- Exercise -
What is needed is an exact reproduction of the lines in the records below, starting at the line with "Task: Click the award-winning" and ending at the line with "Given: Click the", both included, and nothing else; pictures stay out.

- Provided information -
----
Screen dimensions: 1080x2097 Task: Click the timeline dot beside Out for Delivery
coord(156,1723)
----
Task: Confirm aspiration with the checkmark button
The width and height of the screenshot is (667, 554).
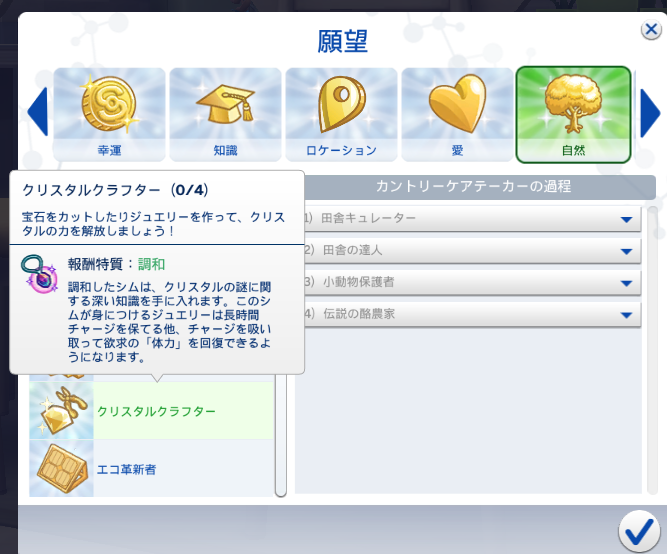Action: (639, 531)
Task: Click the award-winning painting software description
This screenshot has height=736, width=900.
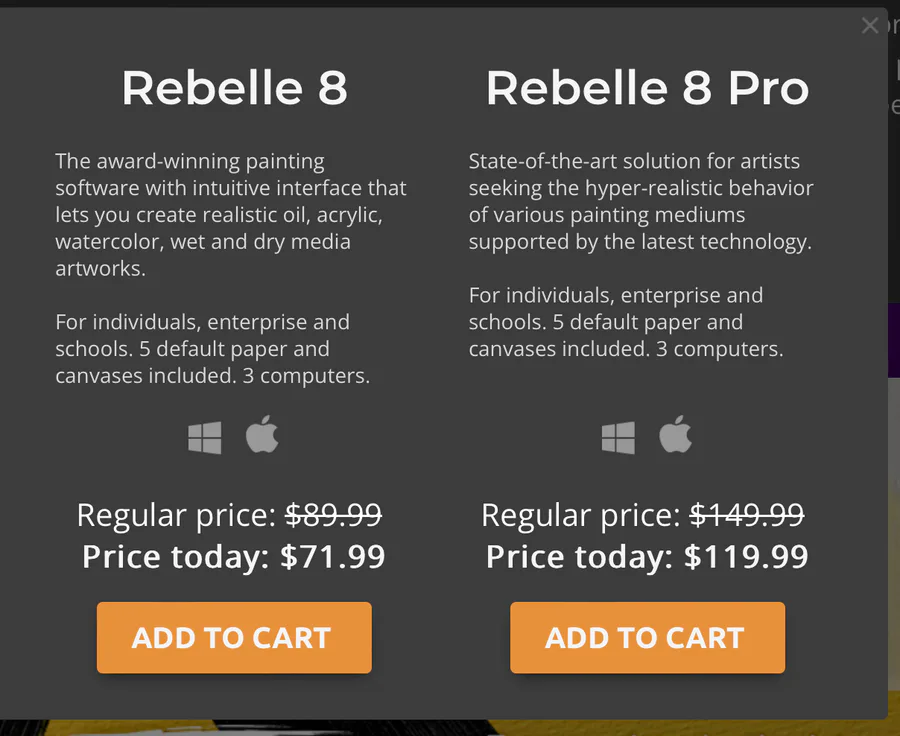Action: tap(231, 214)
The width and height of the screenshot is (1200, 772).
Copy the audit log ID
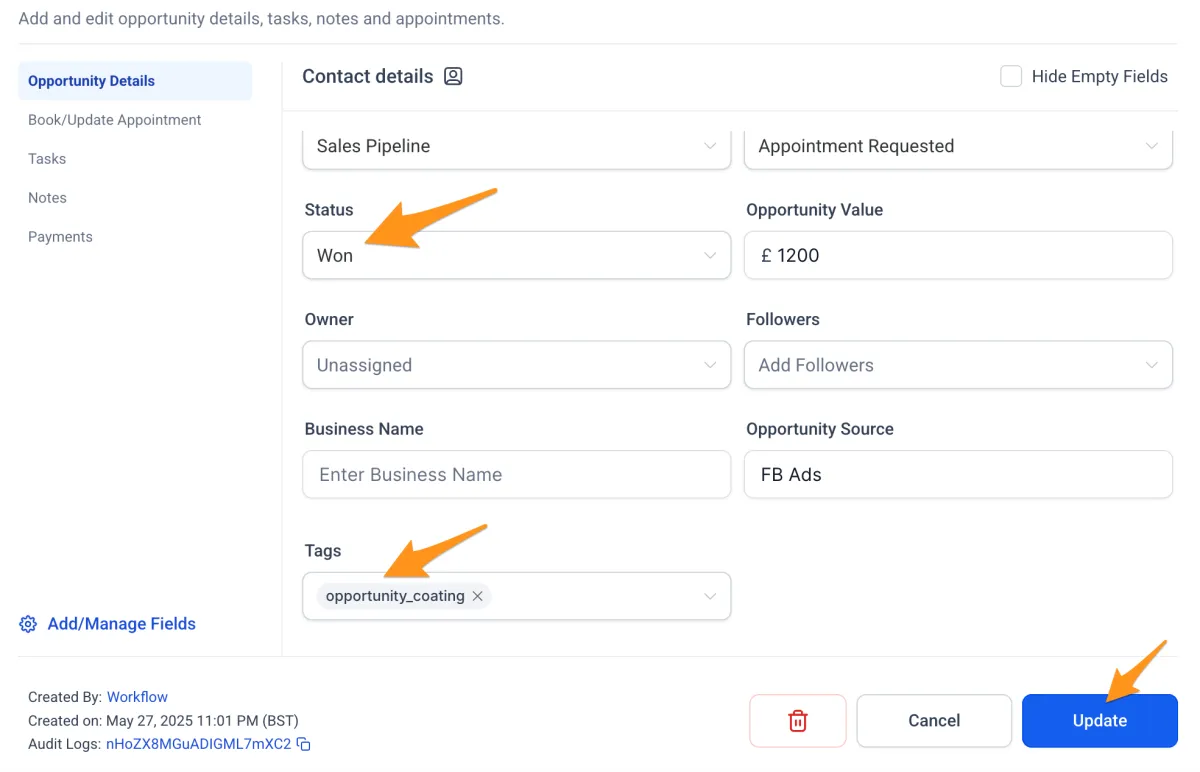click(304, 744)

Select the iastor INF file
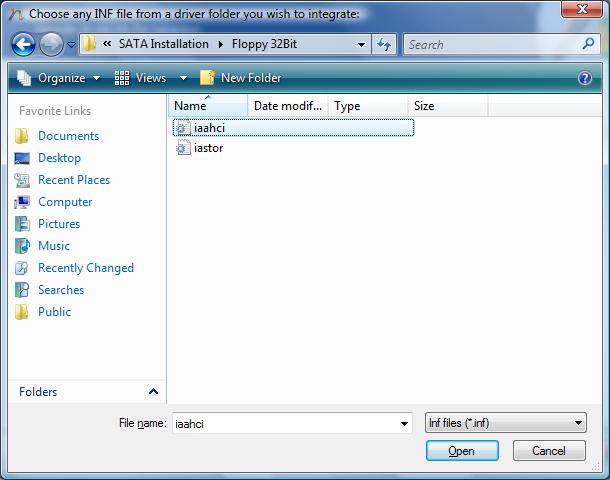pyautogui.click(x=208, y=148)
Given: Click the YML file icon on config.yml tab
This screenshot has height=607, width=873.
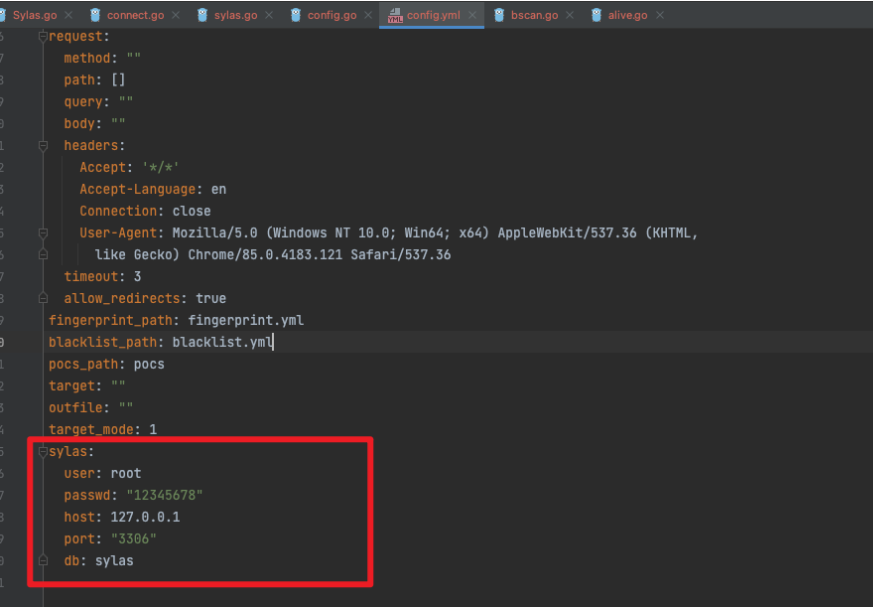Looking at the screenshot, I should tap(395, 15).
----
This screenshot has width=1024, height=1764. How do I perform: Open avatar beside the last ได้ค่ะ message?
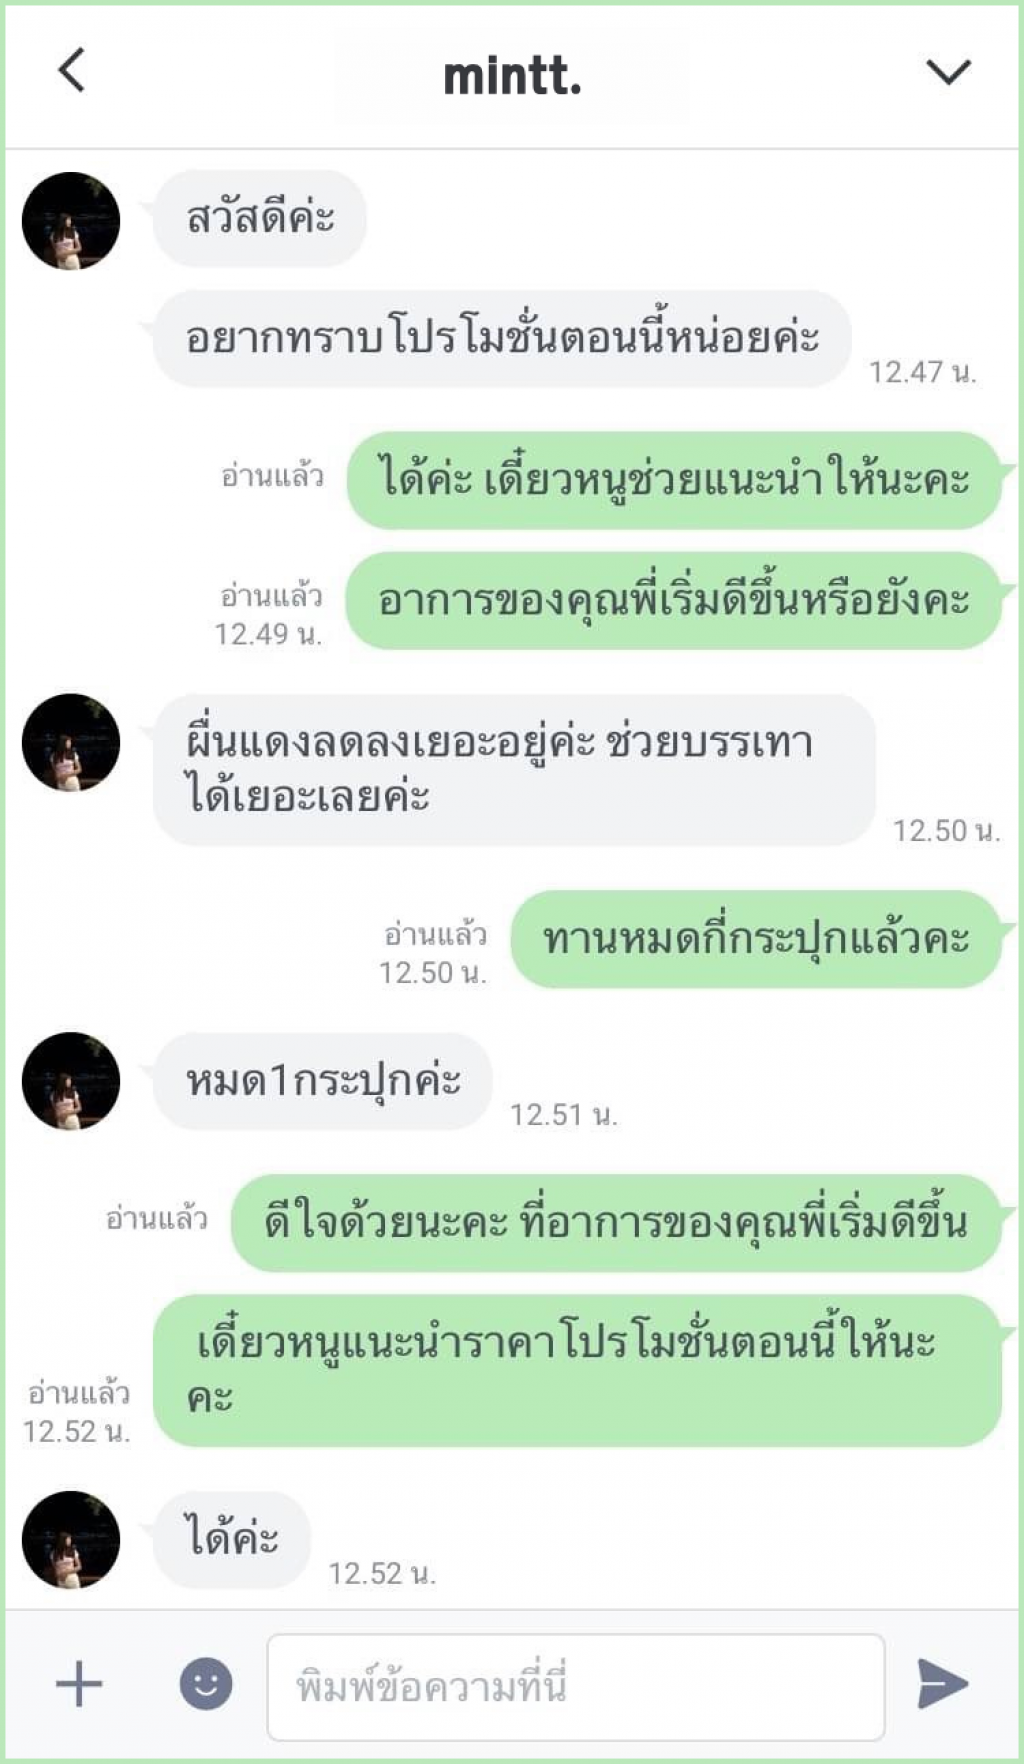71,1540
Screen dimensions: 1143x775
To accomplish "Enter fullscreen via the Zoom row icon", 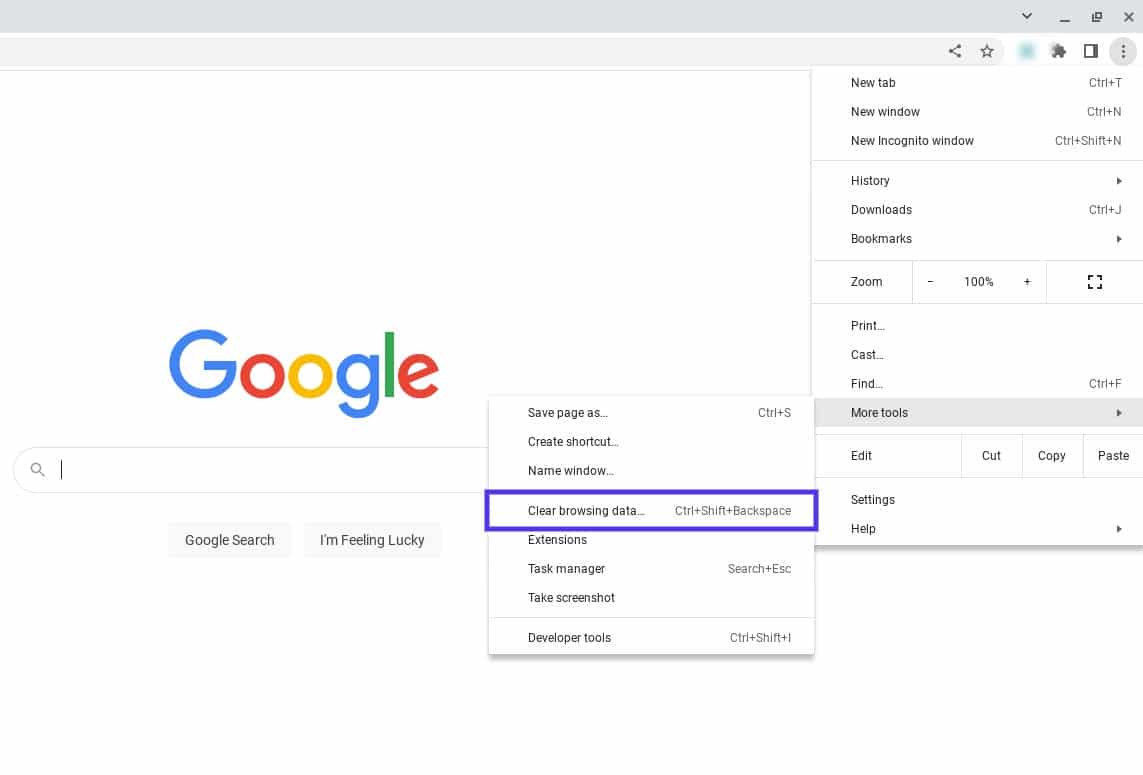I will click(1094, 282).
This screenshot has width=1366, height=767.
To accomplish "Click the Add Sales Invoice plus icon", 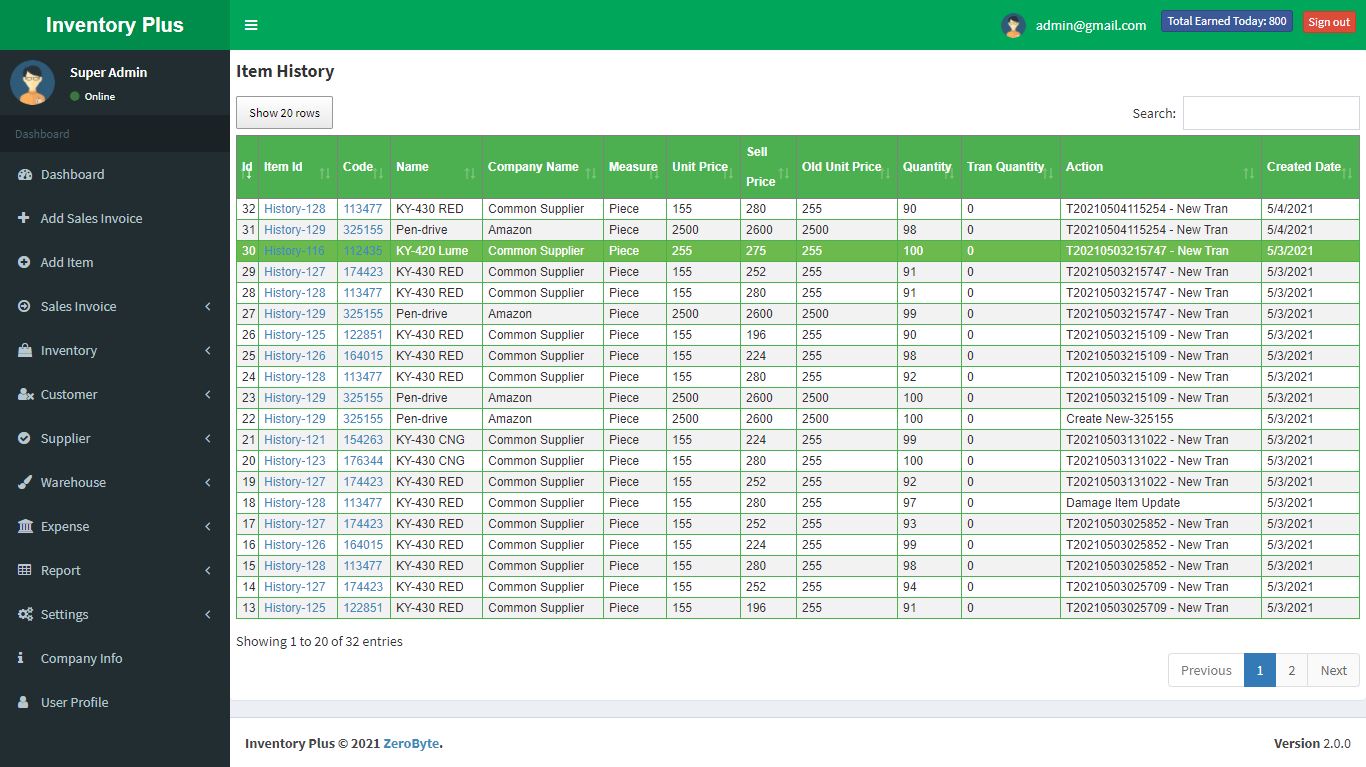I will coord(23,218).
----
- Answer for this exercise -
Task: Click the award-winning painting software description
This screenshot has height=736, width=900.
Action: tap(231, 214)
The width and height of the screenshot is (1200, 772).
Copy the audit log ID
click(304, 744)

Select the iastor INF file
pyautogui.click(x=208, y=148)
Given: Click the YML file icon on config.yml tab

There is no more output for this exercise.